PROBLEMS TO WORK ON:
A. From the mailing-list post about the compensation-productivity gap, reproduce the passage starting at "[lbo-talk] The compensation-productivity" and ending at "recession of 81-82.".
B. In the mailing-list post about the compensation-productivity gap, which two charts are called pretty interesting?
C. List every author of the visual essay named in the subject line of the mailing-list post about the compensation-productivity gap.

[lbo-talk] The compensation-productivity gap: a visual essay Susan Fleck, John Glaser, and Shawn Sprague

Alan Rudy alan.rudy at gmail.com
Mon Feb 7 20:37:56 PST 2011


Charts 5. and 10. are pretty interesting. While labor's share of all non-farm business sector output doesn't really start to fall markedly until the age of neoliberal globalization (1978 onward), labors share of manufacturing sector output starts to decline precipitously a decade earlier. Other than that, pretty much every graph indicates major shifts pretty much all occur just prior to, during or immediately following the Reagan recession of 81-82.

On Mon, Feb 7, 2011 at 10:59 PM, Mike Ballard <swillsqueal at yahoo.com.au>wrote:


> Among other things left unsaid in this essay, I think these graphs at least
> show how the historical weakening of the working class movement e.g. union
> levels and militancy, has resulted in a greater rate of exploitation by the
> capitalist class. Real wages seemed to have been maintained at a certain
> (hrumfph) level share of output/productivity. Check the years, 1947-2010. As
> union power declined, so did the workers' share of the product of their
> collective labour.

SUPPLIED DATA:
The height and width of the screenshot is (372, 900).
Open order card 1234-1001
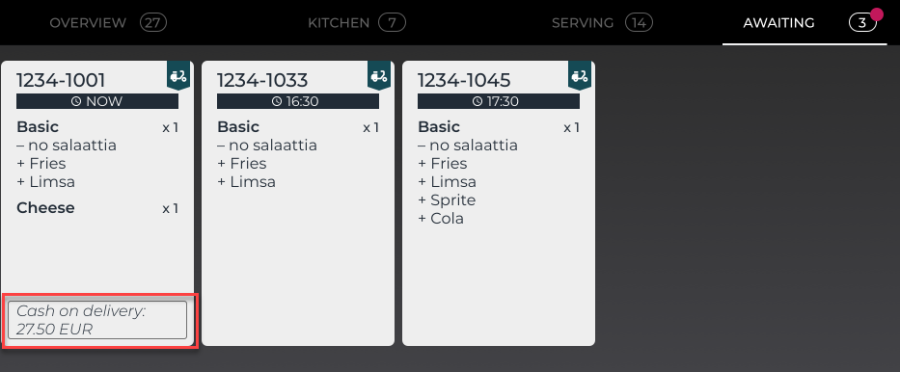98,204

SOLUTIONS BELOW:
A.
[lbo-talk] The compensation-productivity gap: a visual essay Susan Fleck, John Glaser, and Shawn Sprague

Alan Rudy alan.rudy at gmail.com
Mon Feb 7 20:37:56 PST 2011


Charts 5. and 10. are pretty interesting. While labor's share of all non-farm business sector output doesn't really start to fall markedly until the age of neoliberal globalization (1978 onward), labors share of manufacturing sector output starts to decline precipitously a decade earlier. Other than that, pretty much every graph indicates major shifts pretty much all occur just prior to, during or immediately following the Reagan recession of 81-82.

B. Charts 5 and 10.

C. Susan Fleck, John Glaser, Shawn Sprague